OK, I have to know. How long does it take to build your core, from verilog to configured FPGA?

GARTHWILSON · Post by **GARTHWILSON** » Thu Sep 26, 2013 6:03 am

Rob Finch wrote:

Quote:

Do you mean merging the operand with the op code in the same word?

Yes, I'd use up some space in the 32 bit opcode for a 16 bit constant. Otherwise a lot of space would be wasted. This could be done for zero page mode too. If zero page were limited to 64k. It would make zero page mode a cycle faster too. It means the state machine is different than some of the 6502 cores.

With a 4 gigaword address space, myself, I have not been very concerned for the amount of memory taken for the programs. In my experience, the main reason to have a huge memory space is for data. I could wish SRAM were cheaper today, but even without adjusting for inflation, I think it's far cheaper than even DRAM was in the mid-1970's when the 6502 was designed. Without using more-major pipelining, would merging the operand with the op code really make for any significant performance improvement, since the instruction won't be in until the end of the read cycle and the operand could be getting fetched in the next cycle while the instruction is geting decoded? It seems to me like you'll have the same delay, whether the operand is fetched in cycle 1 or cycle 2.

Quote:

Doing ASL for example 20 or 30 times would be a killer to performance.

Often one only needs to shift a couple of bits. Multiply and divide instruction can also be used to shift bits, and aren't a lot more expensive than a barrel shifter. Multipliers are built into some FPGAs. It might be cheaper to use a multplier rather than a barrel shifter. I seem to remember reading an article about using multiplers to do rotates as well.

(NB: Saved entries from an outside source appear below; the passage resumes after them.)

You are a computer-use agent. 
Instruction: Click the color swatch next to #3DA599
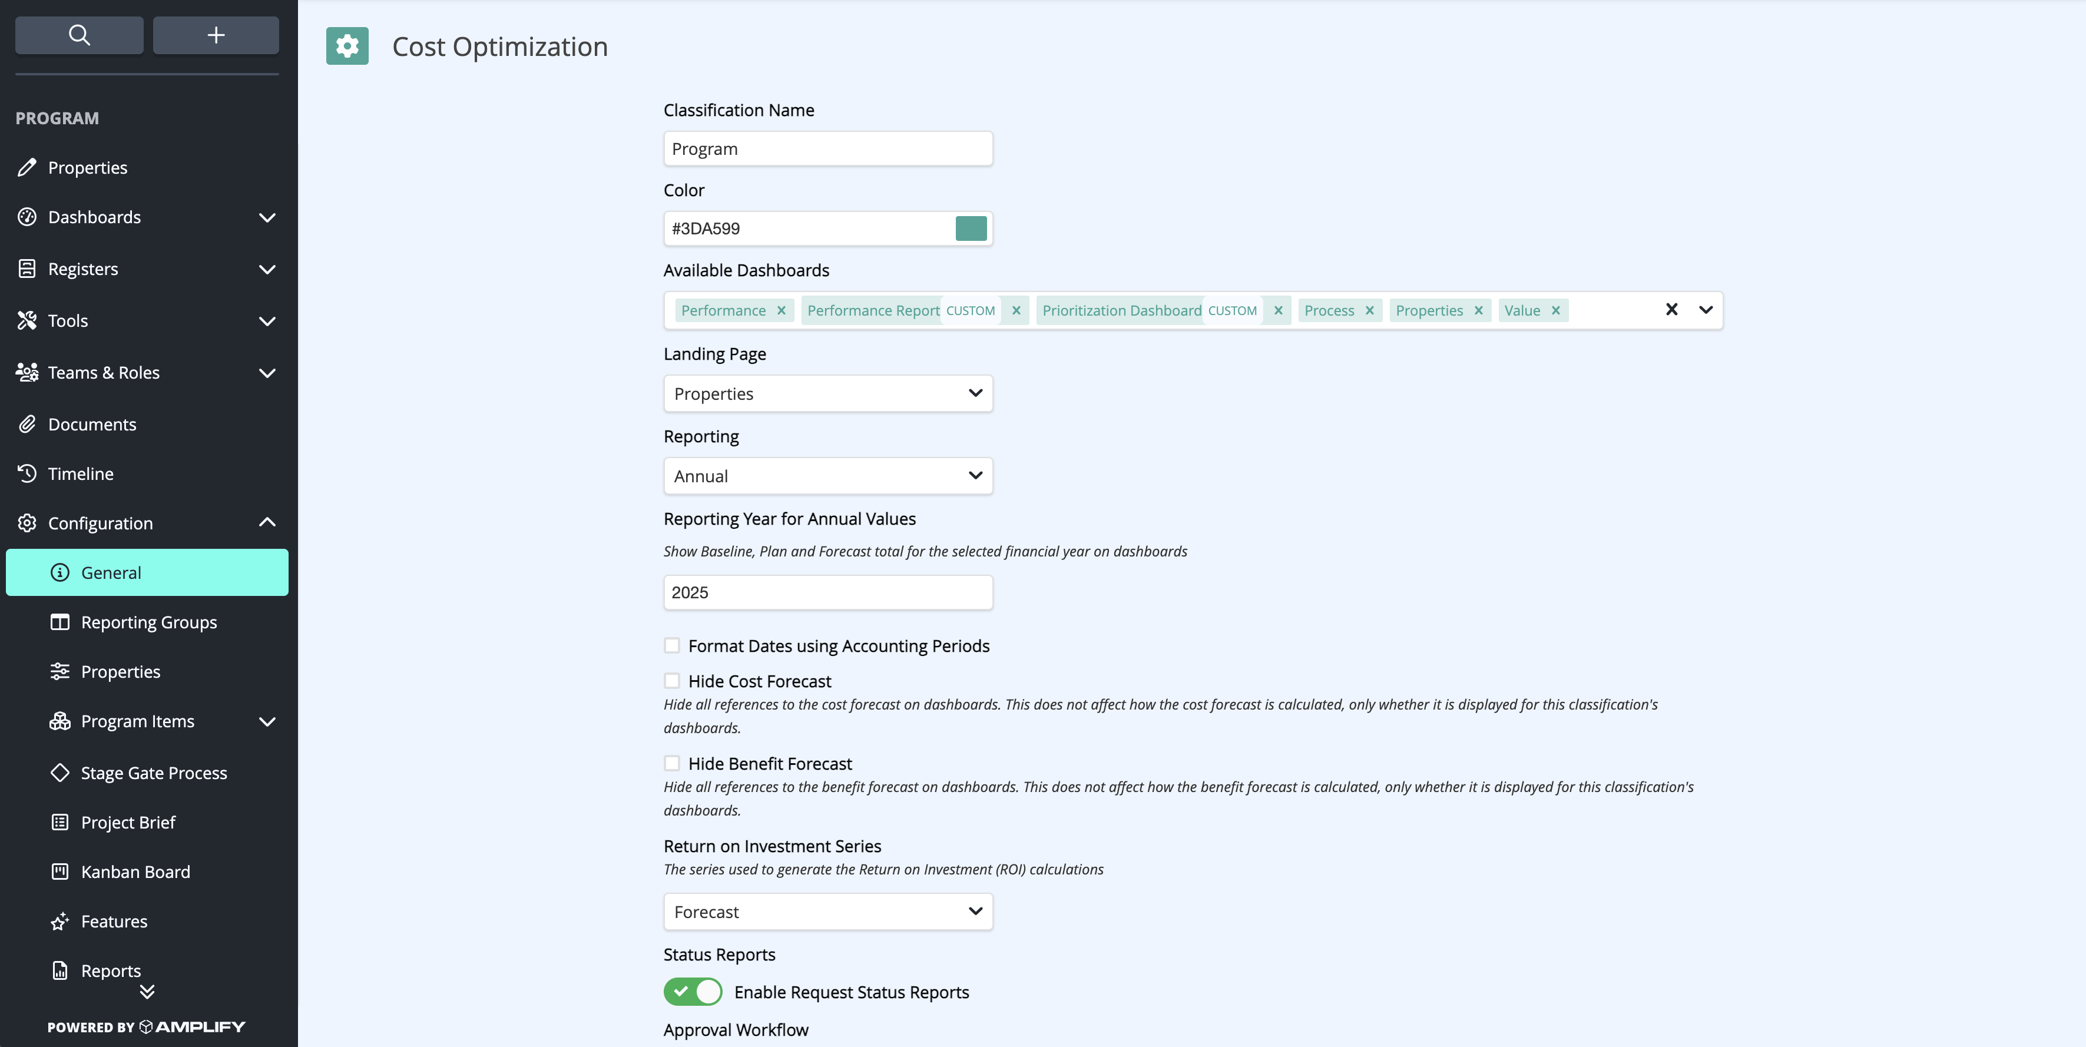click(971, 228)
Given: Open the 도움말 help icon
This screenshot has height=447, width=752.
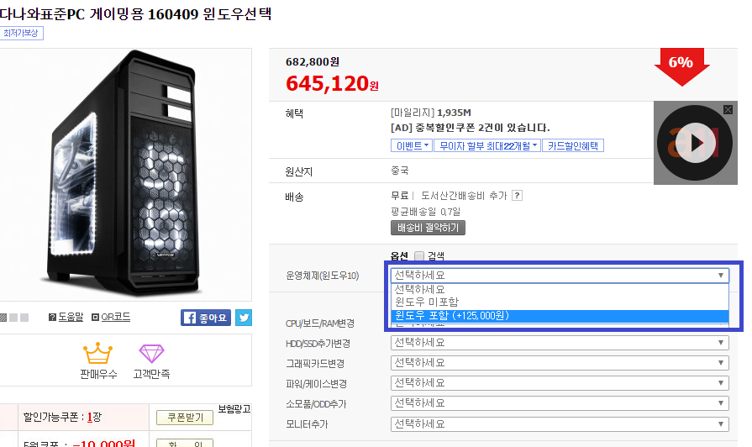Looking at the screenshot, I should click(66, 317).
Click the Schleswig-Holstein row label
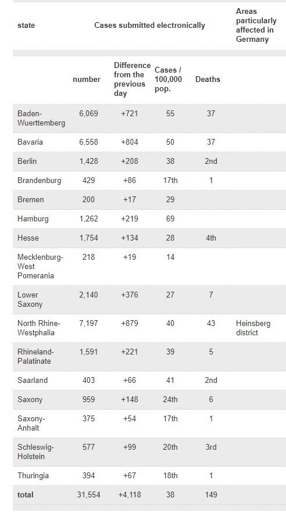Viewport: 286px width, 516px height. [x=35, y=452]
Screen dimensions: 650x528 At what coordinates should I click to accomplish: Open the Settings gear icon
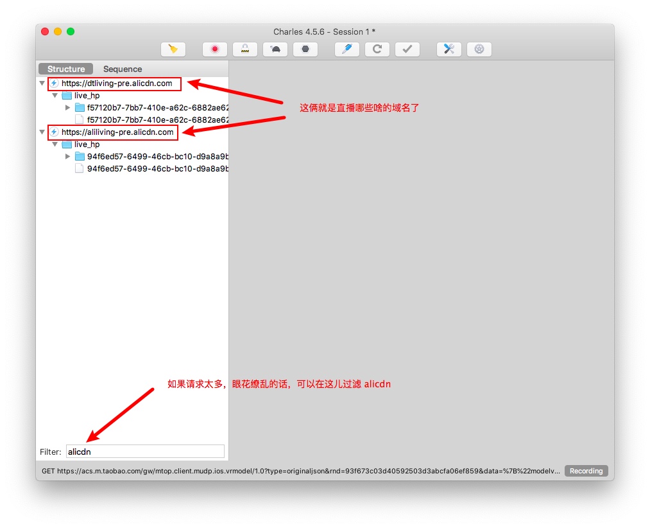(x=479, y=49)
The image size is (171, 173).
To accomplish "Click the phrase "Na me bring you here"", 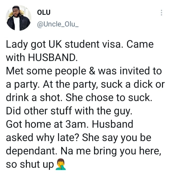I will [x=110, y=151].
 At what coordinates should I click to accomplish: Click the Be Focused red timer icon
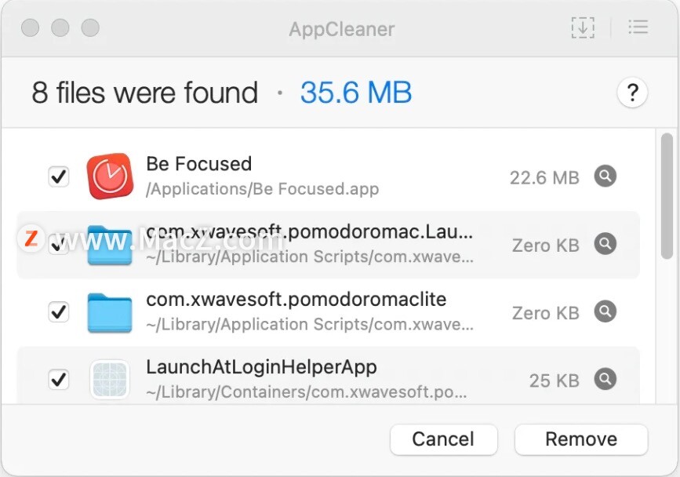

I am definitely in favor of having a hardware multiplier, and the A and B accumulators of the '816 which are accumulator C when you put them together would become the two 32-bit inputs of the multiply, with accumulator C holding the 64-bit product when you're done. As for the shifting and rotating, I have also thought that being able to go in steps of 8 bits would be good so if you want to shift something over 24 bits for example, you do three shifts of 8 bits at a time instead of 24 single-bit shifts. So instead of being able to shift any arbitrary number of bits, the instructions could go in increments of 1 and 8 bits. This might be used when compressing text to get four bytes in one word for example. I would definitely like a hardware divide instruction too, but I feel like that's asking too much. Maybe I'm wrong.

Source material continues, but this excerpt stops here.